Crow v. Noble Roman's, Inc., 95-CAA-8 (Sec'y Feb. 26, 1996)


DATE:  February 26, 1996
CASE NO. 95-CAA-00008


IN THE MATTER OF

RONALD CROW,

          COMPLAINANT,

     v.

NOBLE ROMAN'S, INC.
 
          RESPONDENT.


BEFORE:   THE SECRETARY OF LABOR


                         FINAL DECISION AND ORDER

     In this case arising under the employee protection provision
of the Clean Air Act (CAA), 42 U.S.C. § 7622 (1988),
Complainant Ronald Crow alleged that his employer, Respondent
Noble Roman's, Inc., violated the CAA when it discharged him. 
The Administrative Law Judge (ALJ) found a violation and
recommended that Noble Roman's be ordered to reinstate Crow with
back pay and pay compensatory damages, attorney's fees and costs. 
I agree.

■ **Tasks for this exercise**:
1: Translate this sentence from the Crow v. Noble Roman's decision into Spanish: "The Administrative Law Judge (ALJ) found a violation and recommended that Noble Roman's be ordered to reinstate Crow with back pay and pay compensatory damages, attorney's fees and costs."
2: Summarize the Crow v. Noble Roman's decision in two sentences.
3: Continue the Crow v. Noble Roman's decision from the point where it stops, in a few sentences.

■ **Supplied data**:
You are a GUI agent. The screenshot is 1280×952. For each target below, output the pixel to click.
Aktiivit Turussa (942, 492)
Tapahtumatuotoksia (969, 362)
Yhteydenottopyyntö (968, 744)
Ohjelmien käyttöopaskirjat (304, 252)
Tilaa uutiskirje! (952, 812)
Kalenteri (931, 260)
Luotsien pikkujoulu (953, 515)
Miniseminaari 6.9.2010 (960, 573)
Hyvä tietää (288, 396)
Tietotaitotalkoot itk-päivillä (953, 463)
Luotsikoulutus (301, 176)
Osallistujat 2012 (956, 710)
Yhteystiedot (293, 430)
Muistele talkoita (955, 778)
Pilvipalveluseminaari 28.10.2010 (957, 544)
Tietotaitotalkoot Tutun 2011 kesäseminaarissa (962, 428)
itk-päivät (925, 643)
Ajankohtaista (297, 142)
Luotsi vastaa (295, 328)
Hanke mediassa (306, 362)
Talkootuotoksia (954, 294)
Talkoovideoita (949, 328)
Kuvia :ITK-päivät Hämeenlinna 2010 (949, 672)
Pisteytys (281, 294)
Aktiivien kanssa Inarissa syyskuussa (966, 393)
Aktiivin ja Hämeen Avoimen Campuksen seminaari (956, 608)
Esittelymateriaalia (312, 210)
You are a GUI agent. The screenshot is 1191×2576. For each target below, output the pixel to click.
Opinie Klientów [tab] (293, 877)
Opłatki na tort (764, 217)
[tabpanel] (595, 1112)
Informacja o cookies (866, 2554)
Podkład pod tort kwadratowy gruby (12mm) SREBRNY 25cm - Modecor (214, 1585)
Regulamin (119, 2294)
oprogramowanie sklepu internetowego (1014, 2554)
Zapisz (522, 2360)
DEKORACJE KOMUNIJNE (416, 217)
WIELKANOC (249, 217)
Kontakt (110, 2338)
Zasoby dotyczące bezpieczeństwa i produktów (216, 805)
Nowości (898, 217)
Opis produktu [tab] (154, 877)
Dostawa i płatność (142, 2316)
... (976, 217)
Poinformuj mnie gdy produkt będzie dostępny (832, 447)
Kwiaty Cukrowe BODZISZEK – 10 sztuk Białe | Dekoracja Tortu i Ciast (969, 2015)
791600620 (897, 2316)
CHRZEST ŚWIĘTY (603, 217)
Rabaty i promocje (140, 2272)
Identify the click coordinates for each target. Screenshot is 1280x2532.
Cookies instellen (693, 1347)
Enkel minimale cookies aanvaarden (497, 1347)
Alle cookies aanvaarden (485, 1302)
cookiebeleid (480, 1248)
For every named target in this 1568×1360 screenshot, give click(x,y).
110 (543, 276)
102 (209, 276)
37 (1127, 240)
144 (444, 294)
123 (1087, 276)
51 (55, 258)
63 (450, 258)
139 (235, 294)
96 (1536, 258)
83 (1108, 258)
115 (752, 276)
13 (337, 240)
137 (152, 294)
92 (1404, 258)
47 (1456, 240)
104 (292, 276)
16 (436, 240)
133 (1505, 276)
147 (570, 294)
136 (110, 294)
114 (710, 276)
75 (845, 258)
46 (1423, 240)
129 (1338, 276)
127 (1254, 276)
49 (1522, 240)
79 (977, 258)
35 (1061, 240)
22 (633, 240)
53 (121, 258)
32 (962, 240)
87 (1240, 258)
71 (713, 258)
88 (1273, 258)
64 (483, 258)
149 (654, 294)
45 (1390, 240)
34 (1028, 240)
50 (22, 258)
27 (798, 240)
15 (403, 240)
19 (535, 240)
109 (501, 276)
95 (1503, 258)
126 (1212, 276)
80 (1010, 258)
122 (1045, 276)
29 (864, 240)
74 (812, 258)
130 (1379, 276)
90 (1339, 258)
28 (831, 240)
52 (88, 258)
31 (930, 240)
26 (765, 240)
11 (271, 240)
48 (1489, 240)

■ **Answers for the tasks**:
1: El Juez de Derecho Administrativo (ALJ) constató una infracción y recomendó que se ordenara a Noble Roman's reincorporar a Crow con el pago de los salarios atrasados y pagar una indemnización compensatoria, los honorarios de abogado y las costas.

2: Ronald Crow alleged that his employer, Noble Roman's, Inc., violated the employee protection provision of the Clean Air Act when it discharged him. The Administrative Law Judge found a violation and recommended that Noble Roman's be ordered to reinstate Crow with back pay and pay compensatory damages, attorney's fees and costs, and the Secretary of Labor agreed.

3:
                               BACKGROUND  
     The ALJ's findings of fact, R. D. and O. at 1-7, are well
supported in the record and I adopt them.  Briefly, Crow worked
for Noble Roman's, a restaurant chain, as a maintenance
technician.  Crow sometimes repaired refrigeration equipment that
contained ozone-depleting compounds.  Since July 1, 1992, the CAA
has prohibited the venting of such compounds while maintaining,
servicing, repairing, or disposing of air conditioning or
refrigeration equipment.  42 U.S.C.A. § 7671g(c) (Supp.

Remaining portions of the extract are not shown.